Problem details:
Scale the data in the part that opens with the line containing "Identify the location of Play" and closes with the line containing "(142, 1041).", reproducing only those lines in full, requests included. Multiply every coordinate in the answers by 0.5 and round it to a whole number, with halves rounded up, leaving all other numbers unchanged.

* * * * * * * * *

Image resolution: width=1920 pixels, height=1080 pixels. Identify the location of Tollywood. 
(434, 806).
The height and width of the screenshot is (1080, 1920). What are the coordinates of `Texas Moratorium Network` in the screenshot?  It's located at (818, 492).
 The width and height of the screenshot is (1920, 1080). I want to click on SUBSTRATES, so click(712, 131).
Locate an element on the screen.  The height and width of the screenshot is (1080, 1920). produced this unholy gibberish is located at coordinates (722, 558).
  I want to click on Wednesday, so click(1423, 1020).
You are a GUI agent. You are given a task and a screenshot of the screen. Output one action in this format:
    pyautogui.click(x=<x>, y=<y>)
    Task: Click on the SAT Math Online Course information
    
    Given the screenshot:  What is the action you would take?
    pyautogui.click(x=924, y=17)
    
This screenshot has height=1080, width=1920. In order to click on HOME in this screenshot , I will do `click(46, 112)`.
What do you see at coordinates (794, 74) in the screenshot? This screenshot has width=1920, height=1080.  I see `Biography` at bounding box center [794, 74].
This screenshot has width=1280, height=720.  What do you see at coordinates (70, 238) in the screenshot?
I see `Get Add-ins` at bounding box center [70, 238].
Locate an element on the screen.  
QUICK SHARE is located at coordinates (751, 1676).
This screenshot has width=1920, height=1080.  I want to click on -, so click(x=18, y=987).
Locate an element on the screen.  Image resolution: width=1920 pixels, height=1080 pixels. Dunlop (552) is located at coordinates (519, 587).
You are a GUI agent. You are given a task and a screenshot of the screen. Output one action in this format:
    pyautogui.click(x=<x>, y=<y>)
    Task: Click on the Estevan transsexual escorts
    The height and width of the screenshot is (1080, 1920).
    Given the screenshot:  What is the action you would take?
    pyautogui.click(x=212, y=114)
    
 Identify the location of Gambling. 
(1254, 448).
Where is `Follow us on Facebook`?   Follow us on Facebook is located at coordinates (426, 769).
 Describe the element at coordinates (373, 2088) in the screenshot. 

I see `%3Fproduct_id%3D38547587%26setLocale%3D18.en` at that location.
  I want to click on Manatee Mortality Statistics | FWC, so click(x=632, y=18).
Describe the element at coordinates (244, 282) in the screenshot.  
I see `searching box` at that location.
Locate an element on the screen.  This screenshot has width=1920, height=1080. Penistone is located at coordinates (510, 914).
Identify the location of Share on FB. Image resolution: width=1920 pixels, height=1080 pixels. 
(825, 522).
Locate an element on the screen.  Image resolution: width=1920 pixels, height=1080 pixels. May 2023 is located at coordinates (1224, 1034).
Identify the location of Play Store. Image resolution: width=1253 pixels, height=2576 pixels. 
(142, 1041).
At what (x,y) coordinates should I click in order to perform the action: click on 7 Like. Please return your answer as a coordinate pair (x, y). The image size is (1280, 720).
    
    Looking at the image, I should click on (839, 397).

* * * * * * * * *

Task response:
Identify the location of Play Store. Image resolution: width=1253 pixels, height=2576 pixels. 
(71, 521).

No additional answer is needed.